演者 飯田 実加(奈良県立五條病院 消化器病センター)
共同演者 澤 信宏(奈良県立五條病院 消化器病センター), 福島 功士(奈良県立五條病院 消化器病センター), 渡辺 淳(奈良県立五條病院 消化器病センター), 中谷 聡(奈良県立五條病院 消化器病センター), 中西 啓祐(奈良県立五條病院 消化器病センター), 堀内 葉月(奈良県立五條病院 消化器病センター), 明石 陽介(奈良県立五條病院 消化器病センター), 竹田 幸祐(奈良県立五條病院 消化器病センター), 森岡 千恵(奈良県立五條病院 消化器病センター), 森安 博人(奈良県立五條病院 消化器病センター), 大住 周司(奈良県立五條病院 消化器病センター), 西脇 英敏(奈良県立五條病院 消化器病センター), 吉村 淳(奈良県立五條病院 消化器病センター), 松本 昌美(奈良県立五條病院 消化器病センター)

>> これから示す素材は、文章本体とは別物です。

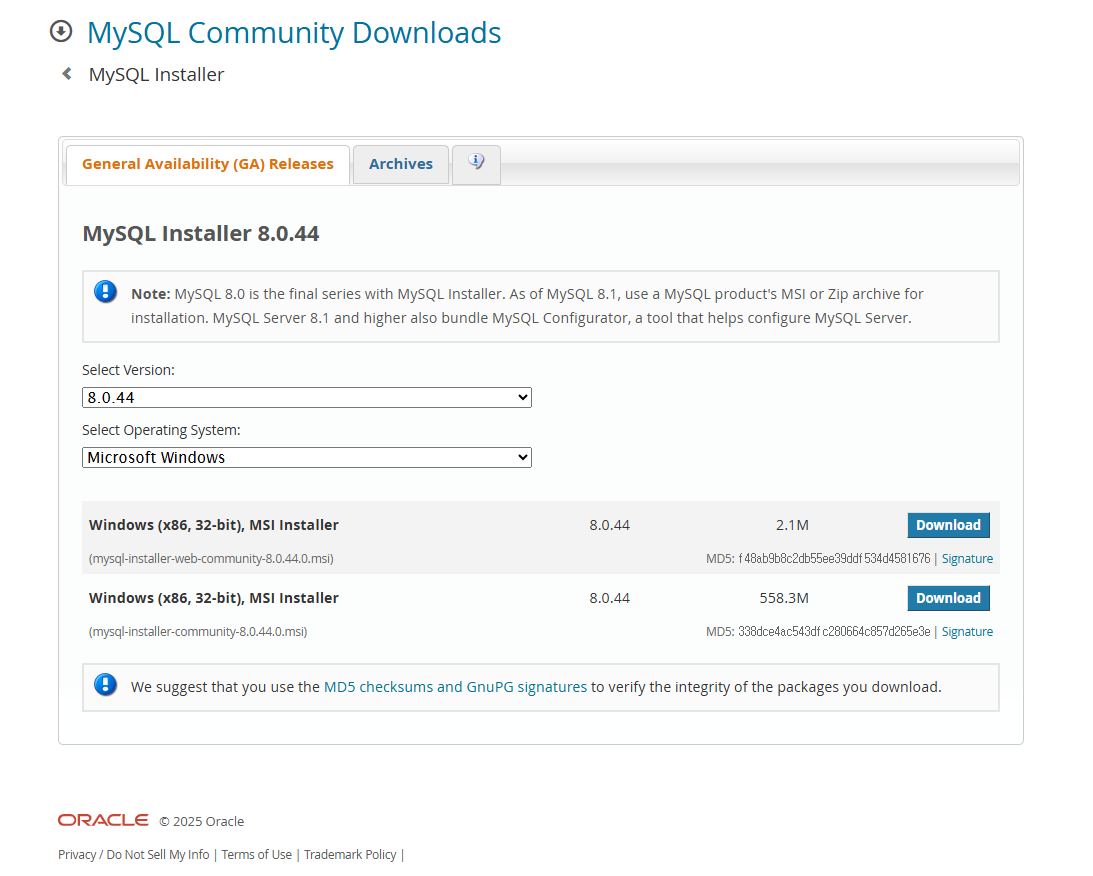Click the back chevron before MySQL Installer
The width and height of the screenshot is (1093, 876).
(x=67, y=74)
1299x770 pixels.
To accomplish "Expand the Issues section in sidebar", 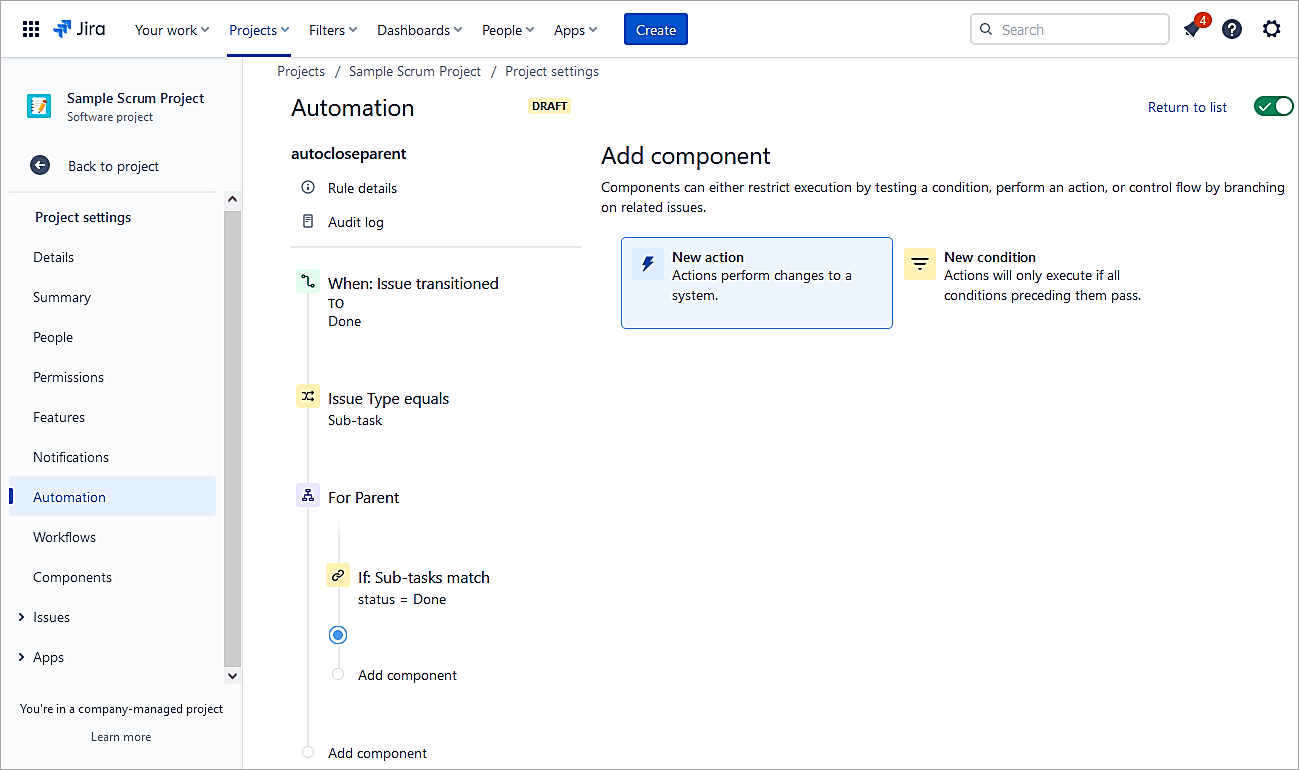I will point(22,617).
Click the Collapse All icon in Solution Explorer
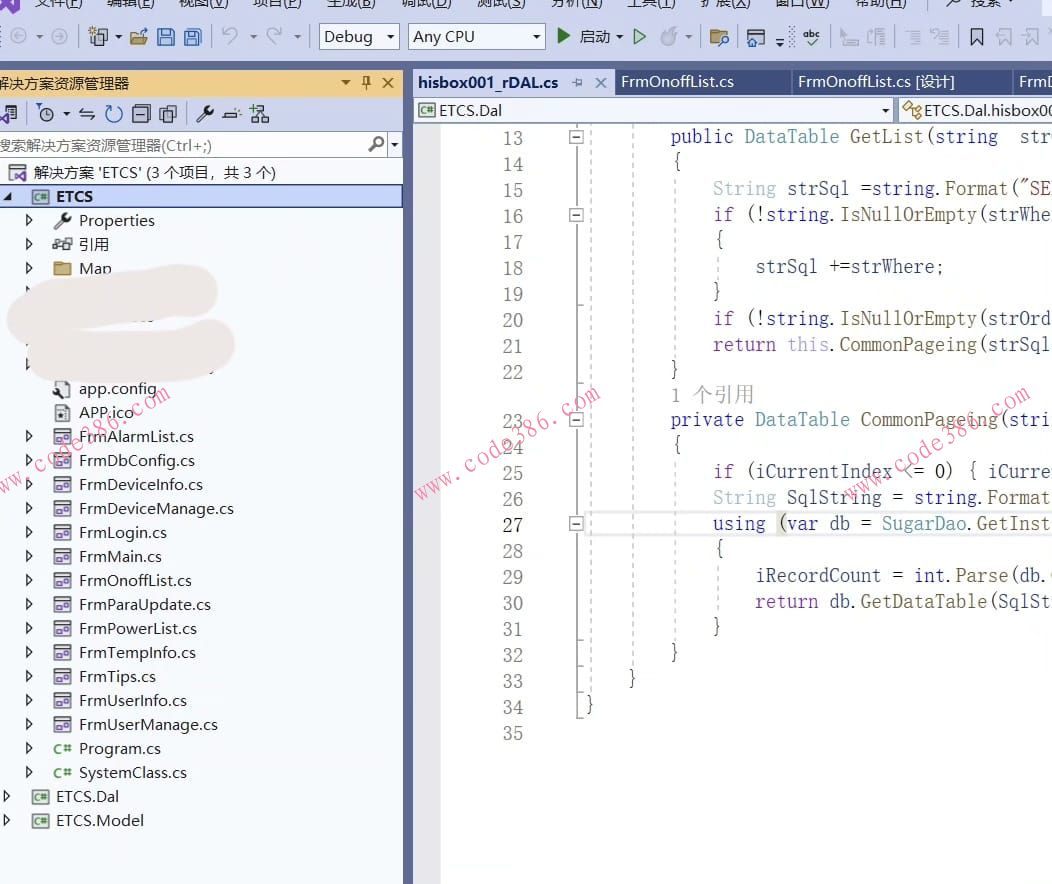The image size is (1052, 884). tap(142, 113)
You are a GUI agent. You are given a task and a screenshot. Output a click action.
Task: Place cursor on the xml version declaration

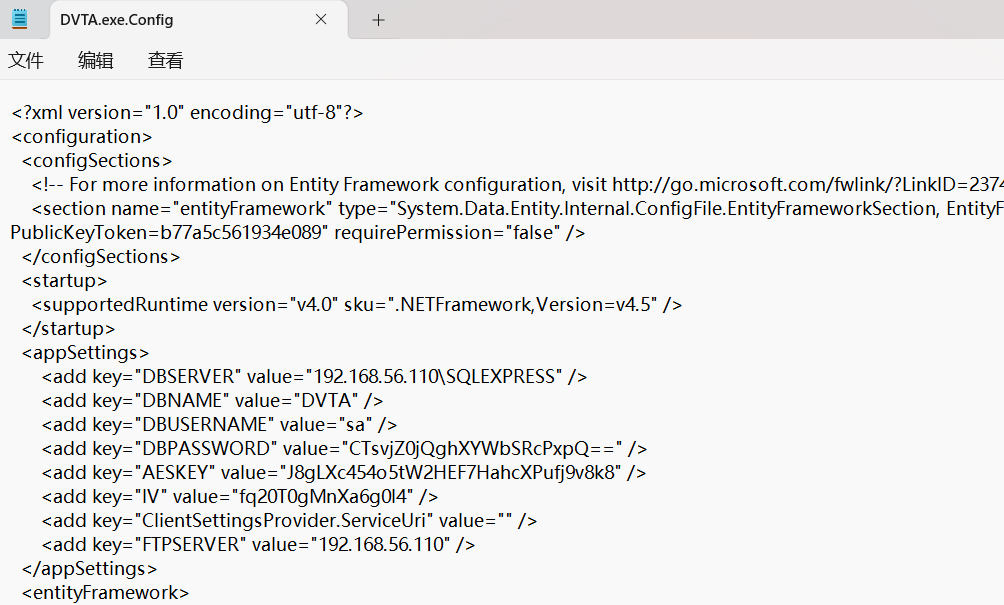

抄録 【症例】20歳代男性,生来健康であった.2013年4月中旬より嘔気と心窩部痛,37℃台の微熱が出現した.翌日に前医を受診し虫垂炎が疑われ当院内科紹介となった.来院時,体温は37.0℃,腹部は平坦軟で右下腹部の圧痛および反跳痛を認めた.血液検査ではWBC 11720/μl(Neu91.5%),CRP 0.13mg/dlであった.腹部立位単純X線では鏡面像はなく単純腹部CT検査でもごく少量の腹水を認めるが鏡面像はなかった.また明らかな虫垂の腫大および周囲の脂肪織の混濁を認めなかった.CMZの投与後も腹痛が増強するため緊急入院となり絶食,抗生剤の投与により厳重に経過観察された.入院後,次第に腹痛の増悪,筋性防御が出現し腹部CT検査で腹水の増量,腸内溶液の貯留および腸管壁の肥厚が認められイレウスと診断した.当院外科コンサルトの上,原因検索のため入院12時間後に診断的腹腔鏡が施行された.腹腔鏡下で血性腹水を認めたため腸管壊死が疑われ直視下開腹術へ切り替えられた.腹腔内へ達すると赤褐色に変色した壊死腸管を認め閉塞起点は回盲部から約80cmのMeckel憩室によるmesodiverticular bandであることが判明した.bandを切除することで絞扼を解除し壊死小腸を約85cm切除し手術を終了した.術後の経過は比較的良好で術後16日で退院した.【考察】Meckel憩室は胎生期の卵黄管が遺残することにより生じる憩室であり好発年齢は約半数が2歳以下で憩室炎,腸閉塞,潰瘍,消化管出血などを起こしうる疾患である.自験例ではMeckel憩室によるmesodiverticular band から絞扼性イレウスをきたした.成人においてイレウスをきたしたMeckel憩室の症例は過去にも報告されているが,本例では発症当初にイレウス症状や典型的な画像所見を欠き虫垂炎が疑われたが,経時的にCT検査を行うことで診断され手術にて治癒しえた.【結語】興味深い経過をたどったMeckel憩室によるmesodiverticular bandに起因する絞扼性イレウスの1例を経験した.成人の急性腹症に遭遇した場合,本症も鑑別の1つに挙げることが肝要であると考えられた.